Sushi rice rolls with some fishy seasoning mix I got at Fubonn, served with fresh young coconut and preserved duck egg, aka "peedan." I do wish I'd had some pickled ginger though.

Take a cup of sushi rice and rinse it well. Drain, add about 1 3/4 c. water back to the pot and cook as you would ordinary rice. When it's done, mix 2 T cider or rice vinegar with a dash of salt and a heaping teaspoon of brown sugar, then toss it gently into the rice using a fork so you don't make the rice grains just turn into mush.

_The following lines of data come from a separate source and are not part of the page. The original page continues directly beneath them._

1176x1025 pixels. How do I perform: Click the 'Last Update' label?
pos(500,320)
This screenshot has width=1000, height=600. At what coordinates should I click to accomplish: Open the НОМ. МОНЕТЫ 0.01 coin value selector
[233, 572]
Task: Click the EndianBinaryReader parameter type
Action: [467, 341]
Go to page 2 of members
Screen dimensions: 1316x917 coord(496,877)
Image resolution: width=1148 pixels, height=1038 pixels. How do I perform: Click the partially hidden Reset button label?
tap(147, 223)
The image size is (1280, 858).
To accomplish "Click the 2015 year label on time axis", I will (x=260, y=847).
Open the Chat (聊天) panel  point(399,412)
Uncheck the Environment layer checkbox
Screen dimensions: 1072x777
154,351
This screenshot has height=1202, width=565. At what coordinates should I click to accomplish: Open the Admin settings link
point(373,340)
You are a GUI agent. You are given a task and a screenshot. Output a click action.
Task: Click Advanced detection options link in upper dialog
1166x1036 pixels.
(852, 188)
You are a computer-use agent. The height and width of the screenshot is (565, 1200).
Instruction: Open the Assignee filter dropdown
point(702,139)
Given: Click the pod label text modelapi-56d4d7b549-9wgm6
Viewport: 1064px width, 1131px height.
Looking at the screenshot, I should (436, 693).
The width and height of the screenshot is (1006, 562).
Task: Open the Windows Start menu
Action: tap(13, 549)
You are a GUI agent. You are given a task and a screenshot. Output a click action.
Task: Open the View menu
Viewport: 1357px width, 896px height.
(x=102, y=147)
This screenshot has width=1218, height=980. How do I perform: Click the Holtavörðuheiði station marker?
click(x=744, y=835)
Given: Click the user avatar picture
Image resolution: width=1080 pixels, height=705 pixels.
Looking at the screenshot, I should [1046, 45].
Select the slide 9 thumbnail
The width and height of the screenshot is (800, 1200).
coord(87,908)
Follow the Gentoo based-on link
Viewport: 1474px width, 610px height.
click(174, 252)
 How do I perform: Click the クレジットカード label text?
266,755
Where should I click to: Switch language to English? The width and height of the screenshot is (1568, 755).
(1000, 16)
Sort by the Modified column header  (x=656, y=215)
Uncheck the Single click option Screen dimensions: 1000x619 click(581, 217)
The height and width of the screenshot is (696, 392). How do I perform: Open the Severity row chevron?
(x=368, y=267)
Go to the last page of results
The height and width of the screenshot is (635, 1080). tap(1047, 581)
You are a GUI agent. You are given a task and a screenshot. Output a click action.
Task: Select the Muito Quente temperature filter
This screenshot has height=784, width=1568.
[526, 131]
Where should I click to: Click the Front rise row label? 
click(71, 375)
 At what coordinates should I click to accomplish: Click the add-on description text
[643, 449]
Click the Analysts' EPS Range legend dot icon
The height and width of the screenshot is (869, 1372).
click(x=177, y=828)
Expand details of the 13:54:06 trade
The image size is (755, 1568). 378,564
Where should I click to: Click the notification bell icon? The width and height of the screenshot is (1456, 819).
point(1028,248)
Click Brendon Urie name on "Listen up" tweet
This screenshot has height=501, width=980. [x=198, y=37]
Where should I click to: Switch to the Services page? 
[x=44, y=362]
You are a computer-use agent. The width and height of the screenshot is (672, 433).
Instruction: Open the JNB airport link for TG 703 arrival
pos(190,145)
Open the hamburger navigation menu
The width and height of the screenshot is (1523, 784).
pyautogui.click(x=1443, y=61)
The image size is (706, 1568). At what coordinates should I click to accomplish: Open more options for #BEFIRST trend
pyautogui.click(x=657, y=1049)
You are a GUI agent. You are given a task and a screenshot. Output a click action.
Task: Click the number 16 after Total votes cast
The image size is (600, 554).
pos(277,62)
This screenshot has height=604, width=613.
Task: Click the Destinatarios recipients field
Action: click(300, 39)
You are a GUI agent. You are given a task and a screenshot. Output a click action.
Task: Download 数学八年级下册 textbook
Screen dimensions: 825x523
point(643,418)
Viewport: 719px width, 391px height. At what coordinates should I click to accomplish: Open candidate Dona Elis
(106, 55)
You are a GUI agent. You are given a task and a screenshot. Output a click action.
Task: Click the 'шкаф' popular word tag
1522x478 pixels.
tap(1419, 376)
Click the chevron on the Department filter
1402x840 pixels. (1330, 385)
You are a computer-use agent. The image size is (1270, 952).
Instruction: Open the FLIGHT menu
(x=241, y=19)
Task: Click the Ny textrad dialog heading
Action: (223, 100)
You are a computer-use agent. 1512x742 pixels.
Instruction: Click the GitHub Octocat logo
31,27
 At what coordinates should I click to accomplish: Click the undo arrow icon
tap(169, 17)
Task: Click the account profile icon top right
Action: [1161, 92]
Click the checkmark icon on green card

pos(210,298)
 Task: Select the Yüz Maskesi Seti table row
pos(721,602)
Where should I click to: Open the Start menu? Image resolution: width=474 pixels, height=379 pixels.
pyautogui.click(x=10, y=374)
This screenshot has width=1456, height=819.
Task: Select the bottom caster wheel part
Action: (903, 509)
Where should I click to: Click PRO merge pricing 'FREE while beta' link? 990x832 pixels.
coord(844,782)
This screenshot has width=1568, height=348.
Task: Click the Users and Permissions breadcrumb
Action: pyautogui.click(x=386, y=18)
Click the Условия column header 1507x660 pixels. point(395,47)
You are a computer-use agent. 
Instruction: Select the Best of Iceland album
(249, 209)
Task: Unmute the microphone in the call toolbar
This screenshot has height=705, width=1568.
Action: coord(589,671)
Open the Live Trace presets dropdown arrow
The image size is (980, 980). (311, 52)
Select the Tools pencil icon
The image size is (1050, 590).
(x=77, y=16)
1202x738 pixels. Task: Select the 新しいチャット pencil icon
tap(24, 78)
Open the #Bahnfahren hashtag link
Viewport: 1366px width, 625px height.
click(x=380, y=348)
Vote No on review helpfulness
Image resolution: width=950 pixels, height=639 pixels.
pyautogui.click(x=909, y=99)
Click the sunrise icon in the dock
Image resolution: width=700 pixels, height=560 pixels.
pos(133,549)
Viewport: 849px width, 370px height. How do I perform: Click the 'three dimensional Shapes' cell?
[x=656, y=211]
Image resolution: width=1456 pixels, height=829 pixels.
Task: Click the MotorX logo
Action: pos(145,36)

Let it cool enough to handle, and roll about a cup in a sheet of toasted nori. Slice the roll with a wet knife (keeps the blade from sticking) and dunk the ends of the rolls in the seasoning mix.

Here's what I used. It's crunchy, fishy, sweet and salty. I am having a hard time not eating it straight out of the can.

Thats about it. I had a hangover yesterday, so I got a young coconut at the grocery store- coconut water has lots of potassium in it. The texture of the coconut meat is kinda weird, a little fleshy or something, but it's got nothing on peedan. I think the ones I got were a bit dehydrated, the yolks should be runny.

But what do they taste like? Um...sulphur? Rubber? Like something somebody dared you to eat? They're chemically cooked in lye... And the package declares, not at all reassuringly, that they are "lead free"- Gosh, I hope so.


And one last reason to love the preserved duck egg: 110% of your daily cholesterol intake.

Um, yes. I know, it's not a John Woo movie. Stupid joke. Sigh.